::: MATERIAL FOR THE TASK :::

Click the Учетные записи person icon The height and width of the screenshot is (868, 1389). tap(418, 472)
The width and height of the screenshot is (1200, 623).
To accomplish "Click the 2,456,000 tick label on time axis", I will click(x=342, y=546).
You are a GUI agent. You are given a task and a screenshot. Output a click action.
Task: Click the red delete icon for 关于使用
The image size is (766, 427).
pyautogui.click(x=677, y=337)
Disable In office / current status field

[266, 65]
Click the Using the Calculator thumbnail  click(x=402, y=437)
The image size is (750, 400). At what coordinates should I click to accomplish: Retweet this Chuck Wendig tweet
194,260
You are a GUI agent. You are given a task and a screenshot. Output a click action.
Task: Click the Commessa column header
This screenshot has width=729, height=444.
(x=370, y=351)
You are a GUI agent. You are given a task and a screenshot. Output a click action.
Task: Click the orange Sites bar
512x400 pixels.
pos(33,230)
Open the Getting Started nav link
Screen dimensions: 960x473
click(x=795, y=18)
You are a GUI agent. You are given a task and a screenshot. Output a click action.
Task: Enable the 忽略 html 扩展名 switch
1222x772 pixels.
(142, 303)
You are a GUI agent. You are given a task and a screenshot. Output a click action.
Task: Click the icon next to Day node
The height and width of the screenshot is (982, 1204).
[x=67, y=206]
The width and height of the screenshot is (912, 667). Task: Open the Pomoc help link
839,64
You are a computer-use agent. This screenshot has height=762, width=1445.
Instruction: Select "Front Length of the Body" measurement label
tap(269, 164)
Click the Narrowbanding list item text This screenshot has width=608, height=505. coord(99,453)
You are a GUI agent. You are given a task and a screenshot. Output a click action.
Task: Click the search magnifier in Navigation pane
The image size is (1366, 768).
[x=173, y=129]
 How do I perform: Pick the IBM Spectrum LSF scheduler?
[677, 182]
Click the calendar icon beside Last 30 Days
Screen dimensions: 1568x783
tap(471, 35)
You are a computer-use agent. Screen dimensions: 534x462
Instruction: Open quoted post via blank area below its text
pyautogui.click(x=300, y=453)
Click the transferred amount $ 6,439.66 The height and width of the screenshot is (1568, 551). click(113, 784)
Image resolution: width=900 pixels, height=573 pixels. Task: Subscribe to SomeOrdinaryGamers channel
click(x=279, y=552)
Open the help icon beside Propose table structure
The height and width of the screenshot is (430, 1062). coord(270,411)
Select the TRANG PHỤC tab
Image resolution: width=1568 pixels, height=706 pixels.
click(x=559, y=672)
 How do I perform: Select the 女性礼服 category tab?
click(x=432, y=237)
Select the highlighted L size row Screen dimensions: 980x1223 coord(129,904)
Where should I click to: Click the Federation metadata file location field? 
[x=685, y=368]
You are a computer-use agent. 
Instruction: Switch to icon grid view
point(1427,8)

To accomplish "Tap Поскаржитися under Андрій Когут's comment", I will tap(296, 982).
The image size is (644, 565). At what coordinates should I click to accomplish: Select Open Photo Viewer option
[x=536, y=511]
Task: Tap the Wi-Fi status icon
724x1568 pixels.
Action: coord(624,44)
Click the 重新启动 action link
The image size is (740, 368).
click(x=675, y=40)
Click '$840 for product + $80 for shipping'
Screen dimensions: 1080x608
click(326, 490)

:::

Print every record above exactly as it was given.

> **WRITTEN RESPONSE**
Click the Учетные записи person icon The height and width of the screenshot is (868, 1389). tap(418, 472)
The width and height of the screenshot is (1200, 623).
To accomplish "Click the 2,456,000 tick label on time axis", I will click(x=342, y=546).
You are a GUI agent. You are given a task and a screenshot. Output a click action.
Task: Click the red delete icon for 关于使用
The image size is (766, 427).
pyautogui.click(x=677, y=337)
Disable In office / current status field

[266, 65]
Click the Using the Calculator thumbnail  click(x=402, y=437)
The image size is (750, 400). At what coordinates should I click to accomplish: Retweet this Chuck Wendig tweet
194,260
You are a GUI agent. You are given a task and a screenshot. Output a click action.
Task: Click the Commessa column header
This screenshot has width=729, height=444.
(x=370, y=351)
You are a GUI agent. You are given a task and a screenshot. Output a click action.
Task: Click the orange Sites bar
512x400 pixels.
pos(33,230)
Open the Getting Started nav link
Screen dimensions: 960x473
click(x=795, y=18)
You are a GUI agent. You are given a task and a screenshot. Output a click action.
Task: Enable the 忽略 html 扩展名 switch
1222x772 pixels.
(142, 303)
You are a GUI agent. You are given a task and a screenshot. Output a click action.
Task: Click the icon next to Day node
The height and width of the screenshot is (982, 1204).
[x=67, y=206]
The width and height of the screenshot is (912, 667). Task: Open the Pomoc help link
839,64
You are a computer-use agent. This screenshot has height=762, width=1445.
Instruction: Select "Front Length of the Body" measurement label
tap(269, 164)
Click the Narrowbanding list item text This screenshot has width=608, height=505. coord(99,453)
You are a GUI agent. You are given a task and a screenshot. Output a click action.
Task: Click the search magnifier in Navigation pane
The image size is (1366, 768).
[x=173, y=129]
 How do I perform: Pick the IBM Spectrum LSF scheduler?
[677, 182]
Click the calendar icon beside Last 30 Days
Screen dimensions: 1568x783
tap(471, 35)
You are a computer-use agent. Screen dimensions: 534x462
Instruction: Open quoted post via blank area below its text
pyautogui.click(x=300, y=453)
Click the transferred amount $ 6,439.66 The height and width of the screenshot is (1568, 551). click(113, 784)
Image resolution: width=900 pixels, height=573 pixels. Task: Subscribe to SomeOrdinaryGamers channel
click(x=279, y=552)
Open the help icon beside Propose table structure
The height and width of the screenshot is (430, 1062). coord(270,411)
Select the TRANG PHỤC tab
Image resolution: width=1568 pixels, height=706 pixels.
click(x=559, y=672)
 How do I perform: Select the 女性礼服 category tab?
click(x=432, y=237)
Select the highlighted L size row Screen dimensions: 980x1223 coord(129,904)
Where should I click to: Click the Federation metadata file location field? 
[x=685, y=368]
You are a computer-use agent. 
Instruction: Switch to icon grid view
point(1427,8)

To accomplish "Tap Поскаржитися under Андрій Когут's comment", I will tap(296, 982).
The image size is (644, 565). At what coordinates should I click to accomplish: Select Open Photo Viewer option
[x=536, y=511]
Task: Tap the Wi-Fi status icon
724x1568 pixels.
Action: coord(624,44)
Click the 重新启动 action link
The image size is (740, 368).
click(x=675, y=40)
Click '$840 for product + $80 for shipping'
Screen dimensions: 1080x608
click(326, 490)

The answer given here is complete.